- [GOAL OF THE EXERCISE] Only the lines in the entries below from the line with "Given: Expand the" to the line with "Where should I", both included, belong in the answer, transcribed exactly and without pictures.

Stored data entries
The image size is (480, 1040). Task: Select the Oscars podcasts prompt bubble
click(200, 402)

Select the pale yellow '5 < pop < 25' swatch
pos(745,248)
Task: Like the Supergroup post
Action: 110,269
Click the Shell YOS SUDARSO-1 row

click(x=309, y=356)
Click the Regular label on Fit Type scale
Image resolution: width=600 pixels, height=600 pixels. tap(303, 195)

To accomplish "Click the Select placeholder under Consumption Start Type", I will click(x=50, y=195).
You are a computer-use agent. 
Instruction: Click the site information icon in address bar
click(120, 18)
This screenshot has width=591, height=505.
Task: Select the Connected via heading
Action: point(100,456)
==
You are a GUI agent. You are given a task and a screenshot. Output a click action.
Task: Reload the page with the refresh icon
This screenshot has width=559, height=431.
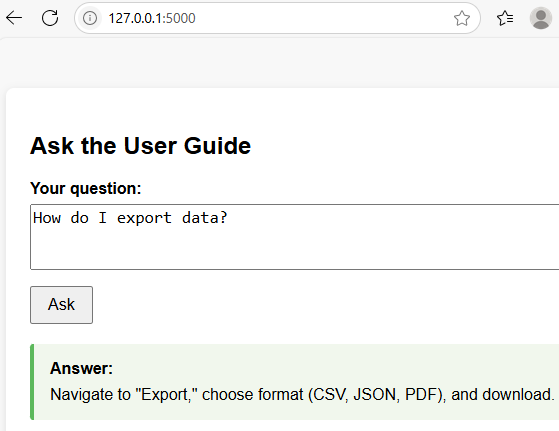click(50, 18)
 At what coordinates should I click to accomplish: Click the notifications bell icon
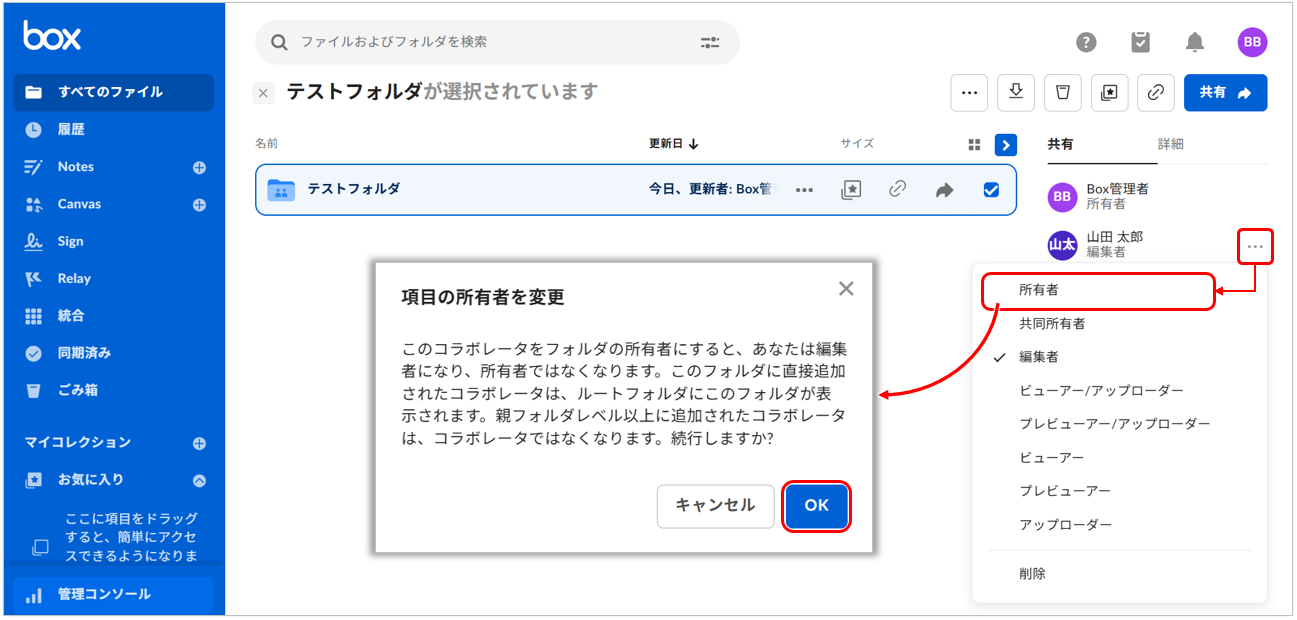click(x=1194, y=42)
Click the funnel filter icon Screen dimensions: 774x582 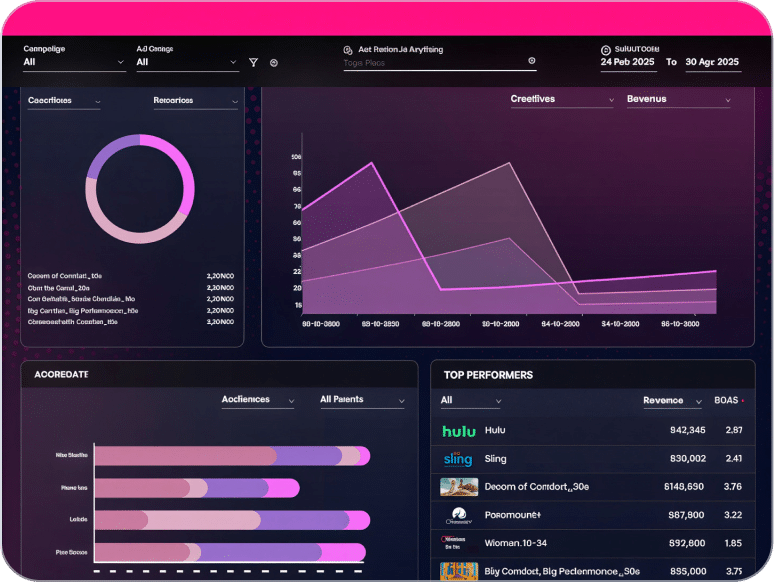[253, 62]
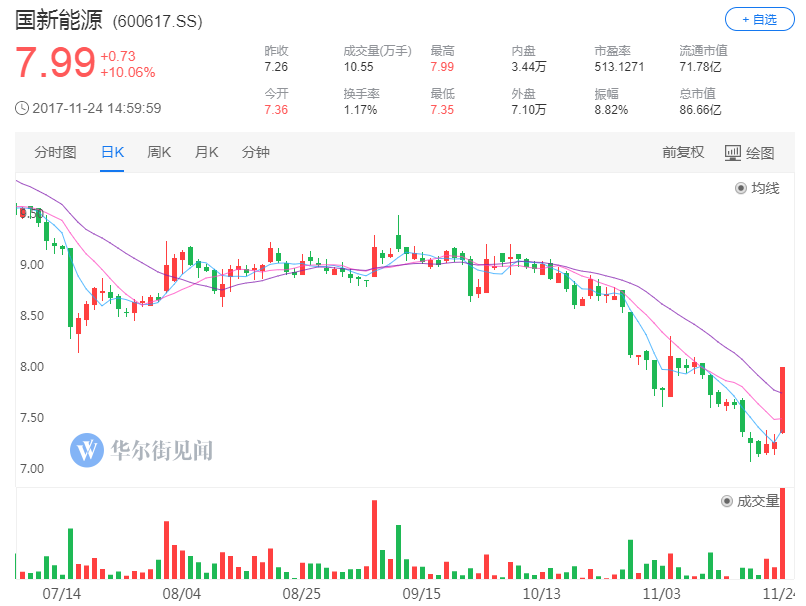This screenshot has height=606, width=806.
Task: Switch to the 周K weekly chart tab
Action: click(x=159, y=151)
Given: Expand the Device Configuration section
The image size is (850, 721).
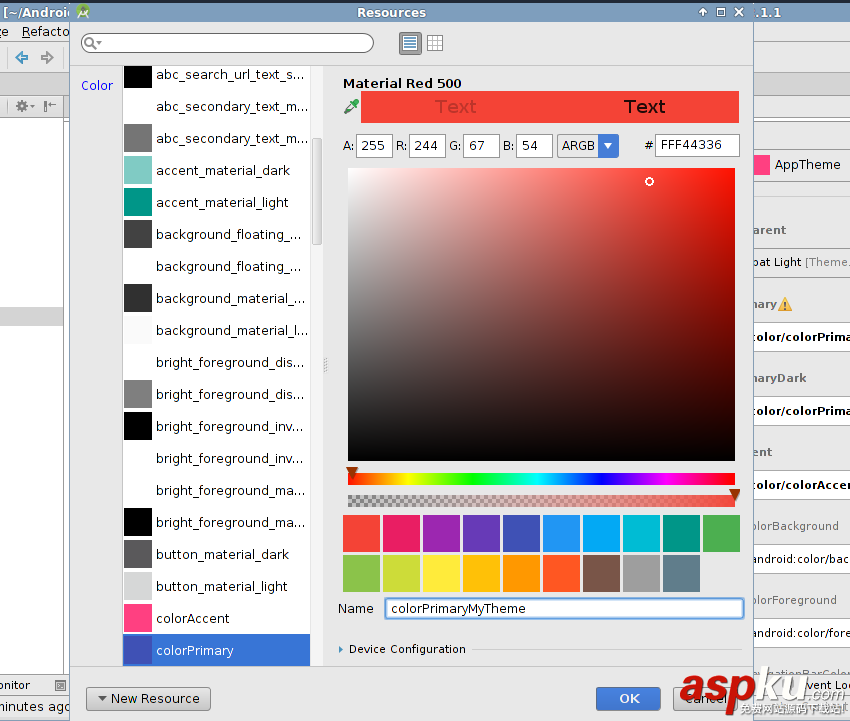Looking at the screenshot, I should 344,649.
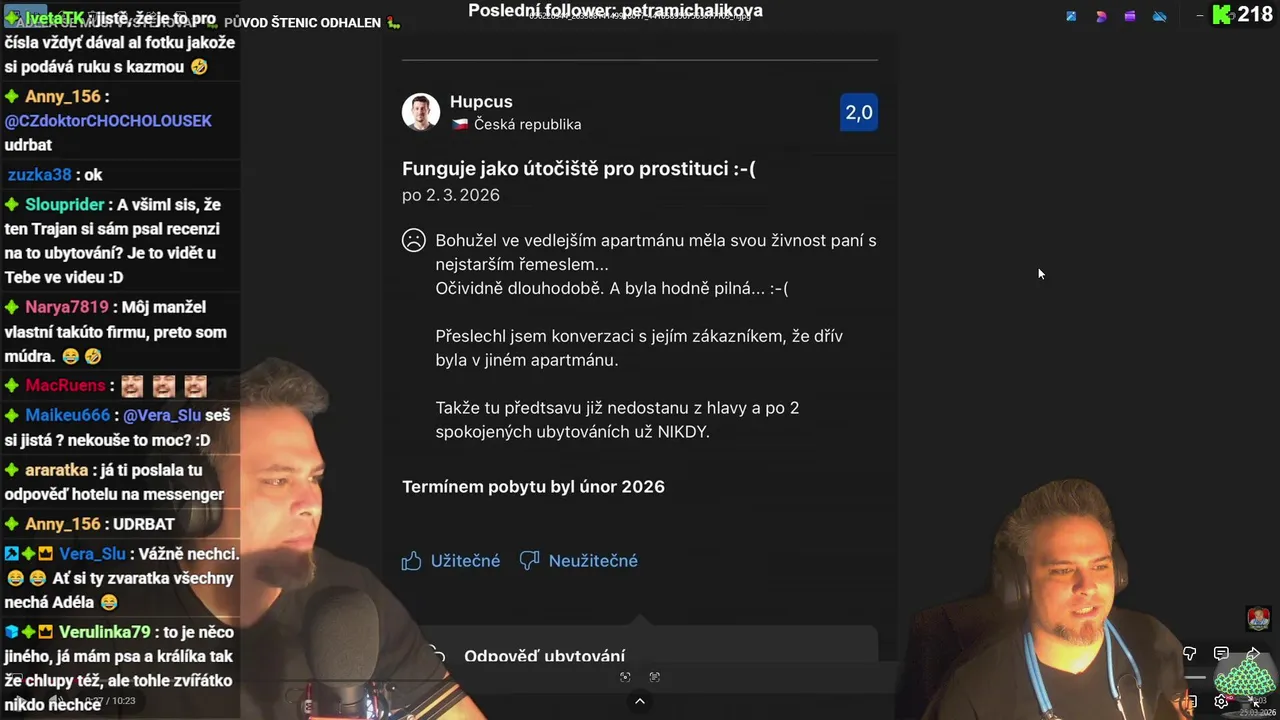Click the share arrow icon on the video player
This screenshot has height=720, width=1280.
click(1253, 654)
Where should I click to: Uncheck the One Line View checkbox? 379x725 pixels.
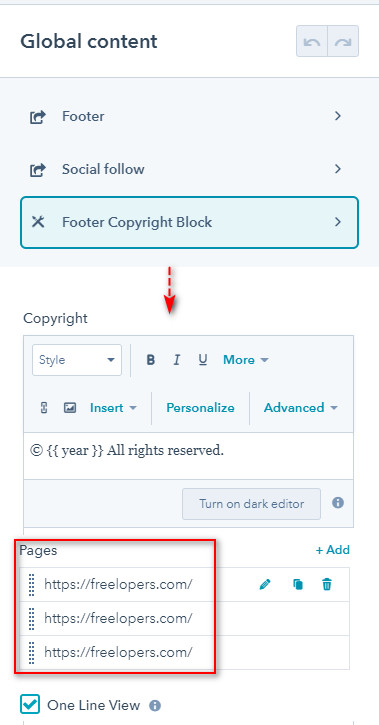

- [SOLVED EXERCISE]
Given: Expand the Device Configuration section
The image size is (850, 721).
Looking at the screenshot, I should 344,649.
Click the share arrow icon on the video player
This screenshot has height=720, width=1280.
click(1253, 654)
Where should I click to: Uncheck the One Line View checkbox? 379x725 pixels.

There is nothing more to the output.